======== Given information
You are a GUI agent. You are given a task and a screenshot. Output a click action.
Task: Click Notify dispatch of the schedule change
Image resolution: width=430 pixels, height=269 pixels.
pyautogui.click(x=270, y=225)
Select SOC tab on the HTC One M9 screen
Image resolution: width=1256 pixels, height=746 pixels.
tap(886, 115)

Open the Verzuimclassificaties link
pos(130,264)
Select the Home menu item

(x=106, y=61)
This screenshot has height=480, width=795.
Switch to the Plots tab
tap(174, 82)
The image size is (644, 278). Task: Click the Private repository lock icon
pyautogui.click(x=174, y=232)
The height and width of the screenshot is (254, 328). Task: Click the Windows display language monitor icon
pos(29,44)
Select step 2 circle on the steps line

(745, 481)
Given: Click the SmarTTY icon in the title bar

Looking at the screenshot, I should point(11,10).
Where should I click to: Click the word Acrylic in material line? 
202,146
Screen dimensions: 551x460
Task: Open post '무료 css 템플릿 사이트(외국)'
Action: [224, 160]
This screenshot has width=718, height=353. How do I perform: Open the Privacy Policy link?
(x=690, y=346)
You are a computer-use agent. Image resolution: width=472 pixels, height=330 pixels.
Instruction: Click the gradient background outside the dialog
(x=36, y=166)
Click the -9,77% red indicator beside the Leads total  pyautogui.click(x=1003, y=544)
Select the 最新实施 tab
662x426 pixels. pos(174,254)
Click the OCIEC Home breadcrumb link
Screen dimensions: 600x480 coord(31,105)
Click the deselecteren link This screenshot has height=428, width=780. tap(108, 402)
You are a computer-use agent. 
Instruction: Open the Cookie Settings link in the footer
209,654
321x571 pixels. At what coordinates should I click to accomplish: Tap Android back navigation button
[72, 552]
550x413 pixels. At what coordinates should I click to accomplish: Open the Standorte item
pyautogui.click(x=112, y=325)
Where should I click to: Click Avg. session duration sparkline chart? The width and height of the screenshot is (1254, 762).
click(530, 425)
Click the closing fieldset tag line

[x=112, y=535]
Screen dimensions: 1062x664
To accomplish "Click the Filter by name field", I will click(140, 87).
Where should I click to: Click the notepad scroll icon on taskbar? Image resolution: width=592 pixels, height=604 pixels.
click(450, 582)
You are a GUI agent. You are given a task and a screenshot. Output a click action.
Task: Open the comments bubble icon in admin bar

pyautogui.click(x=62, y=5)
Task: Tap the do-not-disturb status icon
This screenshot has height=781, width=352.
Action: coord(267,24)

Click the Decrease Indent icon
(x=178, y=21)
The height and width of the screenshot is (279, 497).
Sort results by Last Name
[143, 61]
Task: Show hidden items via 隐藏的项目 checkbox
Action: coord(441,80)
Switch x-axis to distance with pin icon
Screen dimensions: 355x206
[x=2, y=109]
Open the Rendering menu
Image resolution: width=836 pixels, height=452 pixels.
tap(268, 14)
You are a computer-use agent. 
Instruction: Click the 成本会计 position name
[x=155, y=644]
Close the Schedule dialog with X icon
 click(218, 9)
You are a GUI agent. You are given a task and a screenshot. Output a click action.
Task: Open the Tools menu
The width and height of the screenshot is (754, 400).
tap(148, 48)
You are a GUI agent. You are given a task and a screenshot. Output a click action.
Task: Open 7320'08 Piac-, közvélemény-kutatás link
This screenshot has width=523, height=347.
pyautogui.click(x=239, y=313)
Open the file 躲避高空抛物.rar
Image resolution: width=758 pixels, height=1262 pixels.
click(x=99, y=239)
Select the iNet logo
================
## Task to carry out
Repeat the listing. Keep each line precisely as shown.

## Answer section
You are a GUI agent. You are given a task and a screenshot. Output a click action.
Task: Click Notify dispatch of the schedule change
Image resolution: width=430 pixels, height=269 pixels.
pyautogui.click(x=270, y=225)
Select SOC tab on the HTC One M9 screen
Image resolution: width=1256 pixels, height=746 pixels.
tap(886, 115)

Open the Verzuimclassificaties link
pos(130,264)
Select the Home menu item

(x=106, y=61)
This screenshot has height=480, width=795.
Switch to the Plots tab
tap(174, 82)
The image size is (644, 278). Task: Click the Private repository lock icon
pyautogui.click(x=174, y=232)
The height and width of the screenshot is (254, 328). Task: Click the Windows display language monitor icon
pos(29,44)
Select step 2 circle on the steps line

(745, 481)
Given: Click the SmarTTY icon in the title bar

Looking at the screenshot, I should point(11,10).
Where should I click to: Click the word Acrylic in material line? 
202,146
Screen dimensions: 551x460
Task: Open post '무료 css 템플릿 사이트(외국)'
Action: [224, 160]
This screenshot has width=718, height=353. How do I perform: Open the Privacy Policy link?
(x=690, y=346)
You are a computer-use agent. Image resolution: width=472 pixels, height=330 pixels.
Instruction: Click the gradient background outside the dialog
(x=36, y=166)
Click the -9,77% red indicator beside the Leads total  pyautogui.click(x=1003, y=544)
Select the 最新实施 tab
662x426 pixels. pos(174,254)
Click the OCIEC Home breadcrumb link
Screen dimensions: 600x480 coord(31,105)
Click the deselecteren link This screenshot has height=428, width=780. tap(108, 402)
You are a computer-use agent. 
Instruction: Open the Cookie Settings link in the footer
209,654
321x571 pixels. At what coordinates should I click to accomplish: Tap Android back navigation button
[72, 552]
550x413 pixels. At what coordinates should I click to accomplish: Open the Standorte item
pyautogui.click(x=112, y=325)
Where should I click to: Click Avg. session duration sparkline chart? The width and height of the screenshot is (1254, 762).
click(530, 425)
Click the closing fieldset tag line

[x=112, y=535]
Screen dimensions: 1062x664
To accomplish "Click the Filter by name field", I will click(140, 87).
Where should I click to: Click the notepad scroll icon on taskbar? Image resolution: width=592 pixels, height=604 pixels.
click(450, 582)
You are a GUI agent. You are given a task and a screenshot. Output a click action.
Task: Open the comments bubble icon in admin bar

pyautogui.click(x=62, y=5)
Task: Tap the do-not-disturb status icon
This screenshot has height=781, width=352.
Action: coord(267,24)

Click the Decrease Indent icon
(x=178, y=21)
The height and width of the screenshot is (279, 497).
Sort results by Last Name
[143, 61]
Task: Show hidden items via 隐藏的项目 checkbox
Action: coord(441,80)
Switch x-axis to distance with pin icon
Screen dimensions: 355x206
[x=2, y=109]
Open the Rendering menu
Image resolution: width=836 pixels, height=452 pixels.
tap(268, 14)
You are a computer-use agent. 
Instruction: Click the 成本会计 position name
[x=155, y=644]
Close the Schedule dialog with X icon
 click(218, 9)
You are a GUI agent. You are given a task and a screenshot. Output a click action.
Task: Open the Tools menu
The width and height of the screenshot is (754, 400).
tap(148, 48)
You are a GUI agent. You are given a task and a screenshot. Output a click action.
Task: Open 7320'08 Piac-, közvélemény-kutatás link
This screenshot has width=523, height=347.
pyautogui.click(x=239, y=313)
Open the file 躲避高空抛物.rar
Image resolution: width=758 pixels, height=1262 pixels.
click(x=99, y=239)
Select the iNet logo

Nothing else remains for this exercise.